*** Task material Section Begins ***

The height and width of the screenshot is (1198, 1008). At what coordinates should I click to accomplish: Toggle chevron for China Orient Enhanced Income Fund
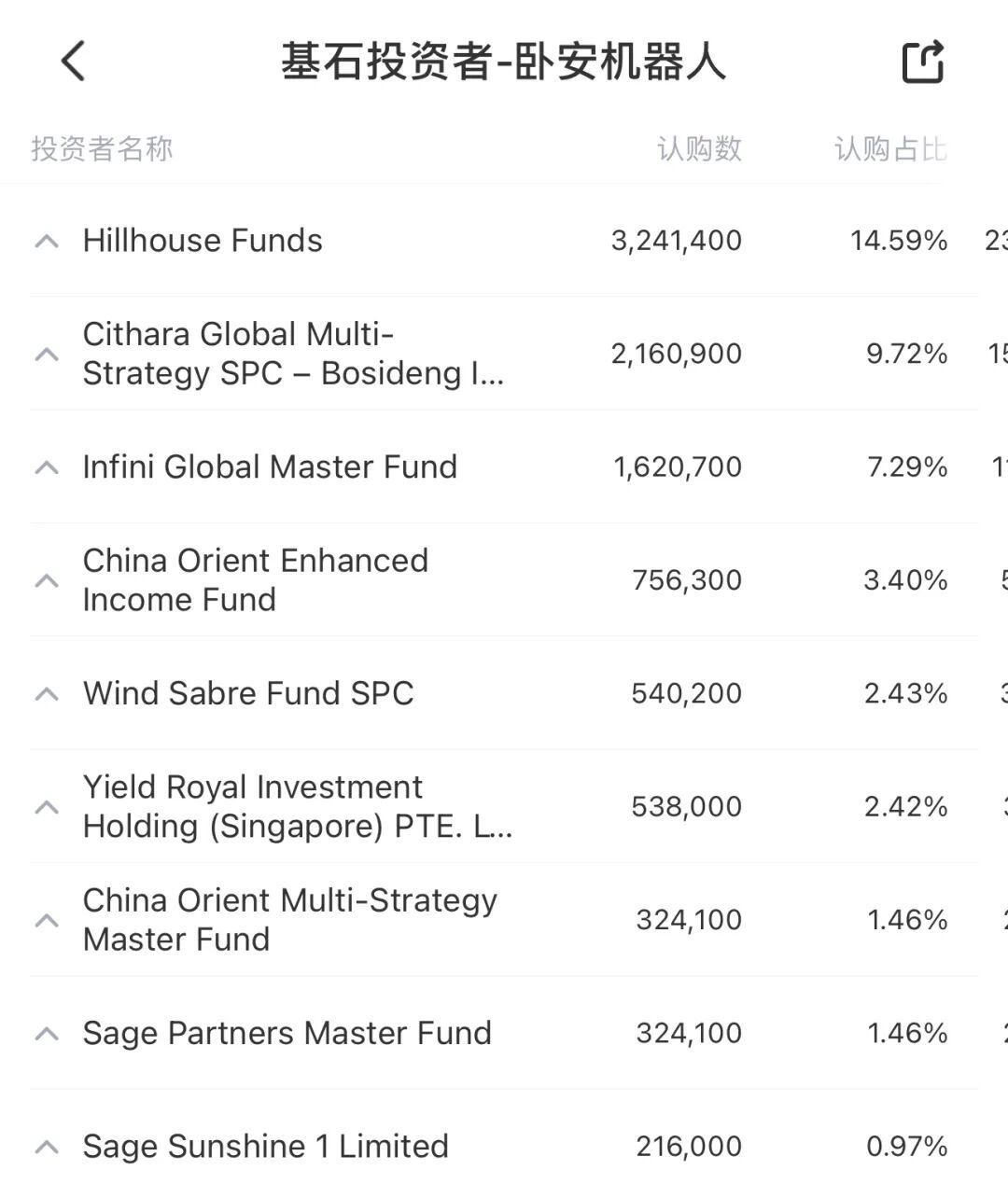(47, 580)
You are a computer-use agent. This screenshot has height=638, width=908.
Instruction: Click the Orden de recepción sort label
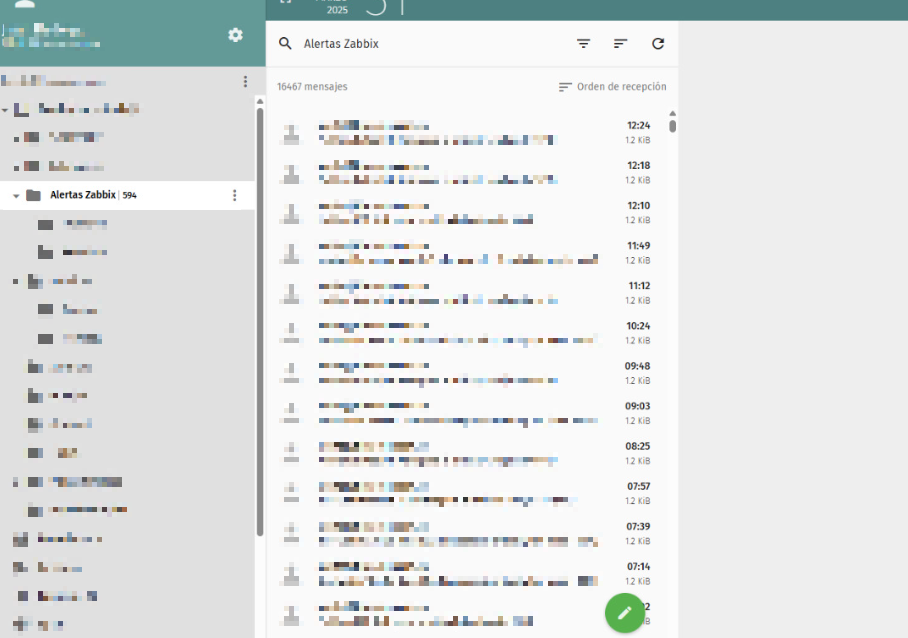(612, 87)
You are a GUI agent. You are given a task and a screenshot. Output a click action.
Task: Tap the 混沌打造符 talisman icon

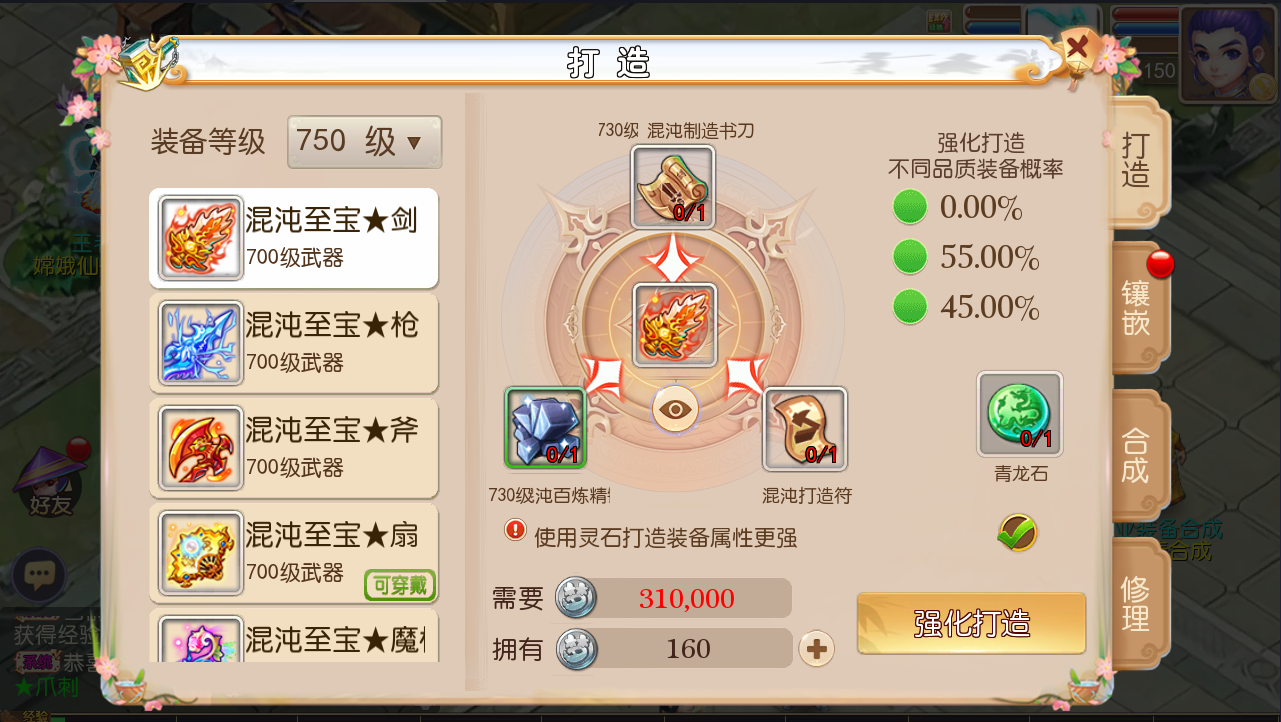(x=805, y=429)
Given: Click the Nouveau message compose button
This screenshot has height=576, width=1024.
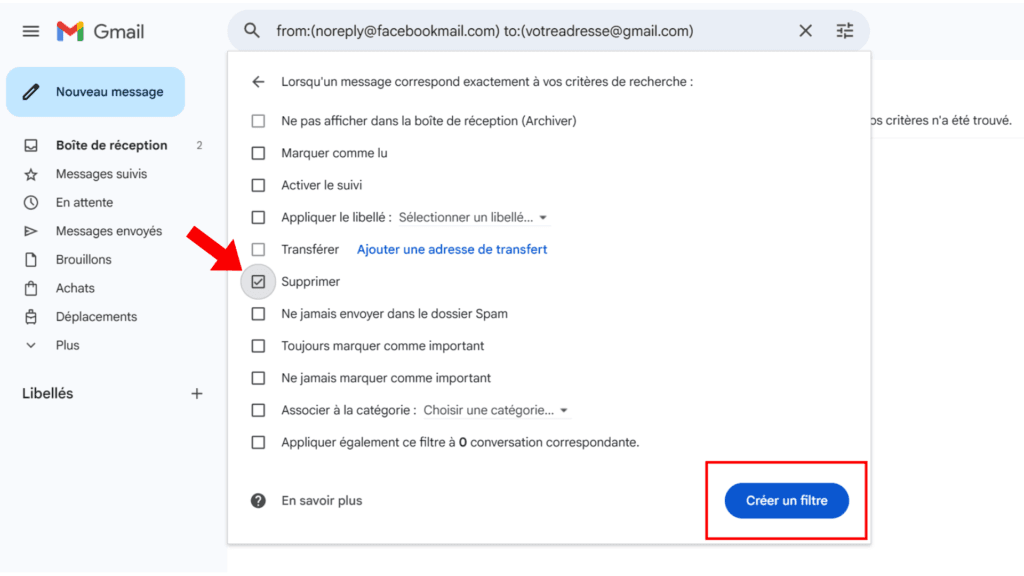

*** Task material Section Ends ***

• _Task goal_:
For every line above, produce an exact transcription that omits the images.

• _Solved problem_:
The height and width of the screenshot is (1198, 1008). At what coordinates should I click to accomplish: Toggle chevron for China Orient Enhanced Income Fund
(47, 580)
You are a computer-use agent. This screenshot has height=638, width=908.
Instruction: Click the Orden de recepción sort label
(612, 87)
You are a GUI agent. You are given a task and a screenshot. Output a click action.
Task: Tap the 混沌打造符 talisman icon

(x=805, y=429)
Given: Click the Nouveau message compose button
This screenshot has height=576, width=1024.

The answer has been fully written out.